Приезду Лермонтова в полк отнюдь не предшествовала слава первого поэта России («Тамбовской казначейше» только ещё предстояло появиться в тоненькой розовой книжке «Современника», куда её передал Жуковский. С ним Лермонтов познакомился проездом в Петербурге. «Демона» в списках здесь тоже ни у кого не оказалось). Новичка приняли довольно равнодушно; он водил компанию больше с прежними знакомцами по юнкерской школе: Михаилом Цейдлером и братьями Безобразовыми. Но если Цейдлер — сын иркутского губернатора, который в своё время очень сочувственно отнёсся к жене декабриста Марии Волконской, — был юноша добрый и образованный, то Безобразовы, как и прежде, оставались бесшабашными кутилами и время за картами проводили охотнее, чем в манеже, где приходилось выучивать на слух тридцать шесть различных сигналов полкового трубача, постигать тонкости заездов и поворотов конного строя.
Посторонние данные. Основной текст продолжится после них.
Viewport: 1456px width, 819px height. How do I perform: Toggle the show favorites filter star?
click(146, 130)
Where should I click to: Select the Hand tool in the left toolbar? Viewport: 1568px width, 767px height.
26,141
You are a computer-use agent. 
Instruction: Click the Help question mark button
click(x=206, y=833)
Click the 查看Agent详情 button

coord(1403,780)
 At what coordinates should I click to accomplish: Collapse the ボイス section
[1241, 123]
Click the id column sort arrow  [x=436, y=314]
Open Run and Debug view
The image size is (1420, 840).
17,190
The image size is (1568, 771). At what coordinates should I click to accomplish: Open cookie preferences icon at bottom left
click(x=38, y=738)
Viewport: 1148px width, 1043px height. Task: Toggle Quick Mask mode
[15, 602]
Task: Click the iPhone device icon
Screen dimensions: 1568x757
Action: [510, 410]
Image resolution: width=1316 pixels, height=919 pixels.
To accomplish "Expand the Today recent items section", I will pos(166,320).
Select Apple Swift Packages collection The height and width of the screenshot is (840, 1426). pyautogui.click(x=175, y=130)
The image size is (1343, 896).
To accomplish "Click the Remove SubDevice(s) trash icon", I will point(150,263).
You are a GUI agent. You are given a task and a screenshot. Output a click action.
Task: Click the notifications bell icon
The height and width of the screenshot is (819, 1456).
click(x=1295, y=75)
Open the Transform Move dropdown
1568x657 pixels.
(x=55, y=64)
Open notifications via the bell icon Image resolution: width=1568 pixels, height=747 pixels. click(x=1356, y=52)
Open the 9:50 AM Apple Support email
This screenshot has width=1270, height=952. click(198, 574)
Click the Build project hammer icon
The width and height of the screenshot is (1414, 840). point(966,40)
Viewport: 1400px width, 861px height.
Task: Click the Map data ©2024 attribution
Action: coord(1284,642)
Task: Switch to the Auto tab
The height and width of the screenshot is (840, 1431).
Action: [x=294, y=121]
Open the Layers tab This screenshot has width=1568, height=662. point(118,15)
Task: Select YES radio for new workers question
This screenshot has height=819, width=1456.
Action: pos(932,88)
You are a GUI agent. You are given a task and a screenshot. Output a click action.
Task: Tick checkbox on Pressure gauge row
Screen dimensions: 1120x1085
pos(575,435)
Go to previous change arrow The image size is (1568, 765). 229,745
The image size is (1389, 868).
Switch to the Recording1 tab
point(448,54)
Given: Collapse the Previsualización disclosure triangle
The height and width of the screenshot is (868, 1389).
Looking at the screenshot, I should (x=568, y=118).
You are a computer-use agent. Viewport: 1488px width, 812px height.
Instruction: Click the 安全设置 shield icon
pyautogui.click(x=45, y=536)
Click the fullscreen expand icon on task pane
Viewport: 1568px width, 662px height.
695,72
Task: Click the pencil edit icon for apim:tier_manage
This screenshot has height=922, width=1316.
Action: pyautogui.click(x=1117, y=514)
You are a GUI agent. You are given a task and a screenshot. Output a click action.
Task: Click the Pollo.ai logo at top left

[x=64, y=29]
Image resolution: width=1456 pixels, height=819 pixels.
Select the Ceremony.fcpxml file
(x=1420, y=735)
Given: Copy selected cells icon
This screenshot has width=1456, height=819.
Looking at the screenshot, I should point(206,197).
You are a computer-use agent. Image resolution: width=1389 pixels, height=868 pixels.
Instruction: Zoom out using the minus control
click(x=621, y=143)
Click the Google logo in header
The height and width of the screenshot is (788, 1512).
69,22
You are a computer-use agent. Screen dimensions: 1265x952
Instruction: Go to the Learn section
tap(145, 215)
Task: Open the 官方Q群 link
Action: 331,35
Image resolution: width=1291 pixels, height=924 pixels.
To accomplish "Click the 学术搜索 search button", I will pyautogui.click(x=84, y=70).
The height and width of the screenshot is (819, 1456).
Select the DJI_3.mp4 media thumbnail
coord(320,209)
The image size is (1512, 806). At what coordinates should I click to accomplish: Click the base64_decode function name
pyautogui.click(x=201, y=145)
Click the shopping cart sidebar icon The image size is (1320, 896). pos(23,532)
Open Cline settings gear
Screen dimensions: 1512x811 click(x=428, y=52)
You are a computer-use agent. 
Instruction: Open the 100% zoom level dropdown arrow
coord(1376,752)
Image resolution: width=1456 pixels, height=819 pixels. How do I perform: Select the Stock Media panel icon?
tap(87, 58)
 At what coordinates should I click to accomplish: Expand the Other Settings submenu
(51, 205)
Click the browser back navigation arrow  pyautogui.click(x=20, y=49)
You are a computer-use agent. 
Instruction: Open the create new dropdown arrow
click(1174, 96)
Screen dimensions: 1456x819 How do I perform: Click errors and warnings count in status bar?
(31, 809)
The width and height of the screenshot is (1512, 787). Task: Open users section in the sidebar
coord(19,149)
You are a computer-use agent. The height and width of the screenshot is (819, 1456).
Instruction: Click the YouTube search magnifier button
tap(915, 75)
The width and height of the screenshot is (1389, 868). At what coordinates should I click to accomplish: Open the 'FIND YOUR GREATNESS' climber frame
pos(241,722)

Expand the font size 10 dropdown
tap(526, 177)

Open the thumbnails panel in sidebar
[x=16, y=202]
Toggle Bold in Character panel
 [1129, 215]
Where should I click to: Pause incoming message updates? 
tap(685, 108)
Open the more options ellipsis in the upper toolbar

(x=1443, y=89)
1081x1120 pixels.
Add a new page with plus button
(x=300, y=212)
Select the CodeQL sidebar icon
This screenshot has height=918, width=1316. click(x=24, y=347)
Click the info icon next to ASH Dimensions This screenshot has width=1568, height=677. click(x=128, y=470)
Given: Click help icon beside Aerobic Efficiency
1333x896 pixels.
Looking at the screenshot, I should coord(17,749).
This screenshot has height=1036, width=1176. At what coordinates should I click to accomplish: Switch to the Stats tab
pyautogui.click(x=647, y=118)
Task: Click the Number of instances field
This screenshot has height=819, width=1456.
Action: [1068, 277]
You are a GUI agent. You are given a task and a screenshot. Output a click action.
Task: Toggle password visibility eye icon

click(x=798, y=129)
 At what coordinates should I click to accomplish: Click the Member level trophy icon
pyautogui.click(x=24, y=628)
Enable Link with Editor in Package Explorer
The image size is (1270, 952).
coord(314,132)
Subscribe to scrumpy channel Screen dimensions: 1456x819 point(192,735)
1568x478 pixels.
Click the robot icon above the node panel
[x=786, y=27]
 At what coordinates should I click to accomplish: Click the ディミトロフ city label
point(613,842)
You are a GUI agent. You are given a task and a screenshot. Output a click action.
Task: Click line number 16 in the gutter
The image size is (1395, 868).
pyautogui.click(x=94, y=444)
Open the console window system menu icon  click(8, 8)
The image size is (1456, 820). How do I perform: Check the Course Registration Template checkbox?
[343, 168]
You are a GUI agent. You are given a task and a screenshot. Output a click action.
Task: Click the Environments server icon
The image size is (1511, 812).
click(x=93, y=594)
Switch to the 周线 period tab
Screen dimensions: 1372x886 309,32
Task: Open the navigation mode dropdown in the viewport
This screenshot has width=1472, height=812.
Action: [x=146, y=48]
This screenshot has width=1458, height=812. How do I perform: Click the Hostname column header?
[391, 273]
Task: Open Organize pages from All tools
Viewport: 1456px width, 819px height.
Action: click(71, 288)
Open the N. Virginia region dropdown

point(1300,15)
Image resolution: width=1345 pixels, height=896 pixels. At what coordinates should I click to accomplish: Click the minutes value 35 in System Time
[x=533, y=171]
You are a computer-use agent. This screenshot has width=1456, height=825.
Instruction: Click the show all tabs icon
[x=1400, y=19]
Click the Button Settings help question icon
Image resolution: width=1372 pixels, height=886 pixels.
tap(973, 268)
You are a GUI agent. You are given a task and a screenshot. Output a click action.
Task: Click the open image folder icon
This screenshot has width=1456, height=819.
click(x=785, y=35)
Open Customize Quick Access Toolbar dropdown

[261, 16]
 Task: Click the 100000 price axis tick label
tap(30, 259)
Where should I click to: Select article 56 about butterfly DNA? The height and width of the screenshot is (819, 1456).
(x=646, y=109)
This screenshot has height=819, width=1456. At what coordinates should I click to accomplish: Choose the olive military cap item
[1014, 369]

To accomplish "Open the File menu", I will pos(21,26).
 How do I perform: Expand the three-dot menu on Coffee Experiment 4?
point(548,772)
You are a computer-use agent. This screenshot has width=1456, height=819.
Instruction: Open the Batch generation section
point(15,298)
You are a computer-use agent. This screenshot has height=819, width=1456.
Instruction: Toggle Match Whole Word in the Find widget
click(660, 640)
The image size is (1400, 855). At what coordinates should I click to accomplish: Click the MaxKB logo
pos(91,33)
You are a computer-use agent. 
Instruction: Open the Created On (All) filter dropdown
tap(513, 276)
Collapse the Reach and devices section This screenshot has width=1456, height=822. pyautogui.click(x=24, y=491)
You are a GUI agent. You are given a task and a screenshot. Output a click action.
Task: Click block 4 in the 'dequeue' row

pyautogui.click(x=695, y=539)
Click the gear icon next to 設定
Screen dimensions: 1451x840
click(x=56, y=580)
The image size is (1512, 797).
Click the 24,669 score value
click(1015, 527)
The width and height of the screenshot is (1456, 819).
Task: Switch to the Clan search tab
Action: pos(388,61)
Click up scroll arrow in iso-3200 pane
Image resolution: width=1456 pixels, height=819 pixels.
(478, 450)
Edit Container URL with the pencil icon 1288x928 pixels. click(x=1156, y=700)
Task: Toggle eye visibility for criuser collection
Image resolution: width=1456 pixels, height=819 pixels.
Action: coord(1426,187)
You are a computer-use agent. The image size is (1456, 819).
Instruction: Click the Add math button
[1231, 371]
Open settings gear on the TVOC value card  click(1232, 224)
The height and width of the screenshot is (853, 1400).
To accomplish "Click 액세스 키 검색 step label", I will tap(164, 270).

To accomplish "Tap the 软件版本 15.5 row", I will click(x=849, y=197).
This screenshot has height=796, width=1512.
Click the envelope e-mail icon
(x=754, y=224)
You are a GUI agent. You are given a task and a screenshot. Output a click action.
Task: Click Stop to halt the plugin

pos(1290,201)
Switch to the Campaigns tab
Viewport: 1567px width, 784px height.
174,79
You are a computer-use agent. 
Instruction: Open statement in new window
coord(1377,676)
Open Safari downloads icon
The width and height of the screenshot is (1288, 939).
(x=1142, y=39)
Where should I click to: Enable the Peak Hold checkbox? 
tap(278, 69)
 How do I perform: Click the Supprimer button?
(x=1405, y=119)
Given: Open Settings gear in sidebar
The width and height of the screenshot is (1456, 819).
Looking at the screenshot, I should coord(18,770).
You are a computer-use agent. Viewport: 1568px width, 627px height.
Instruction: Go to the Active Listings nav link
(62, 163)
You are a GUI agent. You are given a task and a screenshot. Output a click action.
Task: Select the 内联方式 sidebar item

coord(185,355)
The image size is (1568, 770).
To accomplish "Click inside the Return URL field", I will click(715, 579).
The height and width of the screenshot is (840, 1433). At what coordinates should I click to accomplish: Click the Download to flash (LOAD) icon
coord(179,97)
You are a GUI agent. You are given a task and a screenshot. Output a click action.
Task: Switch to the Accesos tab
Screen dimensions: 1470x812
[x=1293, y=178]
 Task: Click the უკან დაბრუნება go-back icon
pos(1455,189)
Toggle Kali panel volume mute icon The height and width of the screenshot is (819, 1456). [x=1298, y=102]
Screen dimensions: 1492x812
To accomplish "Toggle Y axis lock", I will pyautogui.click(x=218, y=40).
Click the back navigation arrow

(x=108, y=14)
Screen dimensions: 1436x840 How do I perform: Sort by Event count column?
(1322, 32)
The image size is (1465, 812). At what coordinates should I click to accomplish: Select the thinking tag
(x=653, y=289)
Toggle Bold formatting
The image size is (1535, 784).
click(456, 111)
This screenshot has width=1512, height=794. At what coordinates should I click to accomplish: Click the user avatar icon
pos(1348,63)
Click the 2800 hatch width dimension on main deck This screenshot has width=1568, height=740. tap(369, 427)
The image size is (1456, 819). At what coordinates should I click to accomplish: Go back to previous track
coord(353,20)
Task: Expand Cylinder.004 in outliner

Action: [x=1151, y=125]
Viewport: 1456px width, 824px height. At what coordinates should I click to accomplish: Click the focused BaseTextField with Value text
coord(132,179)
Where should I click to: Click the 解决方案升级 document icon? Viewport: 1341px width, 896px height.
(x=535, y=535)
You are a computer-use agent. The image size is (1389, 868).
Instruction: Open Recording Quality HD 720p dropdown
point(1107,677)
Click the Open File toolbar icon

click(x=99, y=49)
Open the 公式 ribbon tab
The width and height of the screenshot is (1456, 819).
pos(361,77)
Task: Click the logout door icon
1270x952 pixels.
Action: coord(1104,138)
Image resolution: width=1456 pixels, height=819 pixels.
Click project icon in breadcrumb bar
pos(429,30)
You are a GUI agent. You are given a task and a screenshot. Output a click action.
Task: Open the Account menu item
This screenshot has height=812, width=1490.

Бродячий гусляр прибрёл к Селищенским казармам на исходе следующего дня. Пока денщик вёл его по длинному коридору, из-за каждой двери раздавалось то треньканье гитары, то хлопанье винных пробок или выстрелы по мишени.
Лермонтов был у себя. Он закончил очередной кавказский пейзаж со всадниками, старательно выписав листочки на деревьях и пуговицы на мундирах, и теперь лощил свою картину, размышляя, где убить близкий вечер. Приход певца обрадовал. Велев его накормить, а рваный полушубок затолкать куда-нибудь в угол, подальше от глаз, сам побежал по соседним комнатам.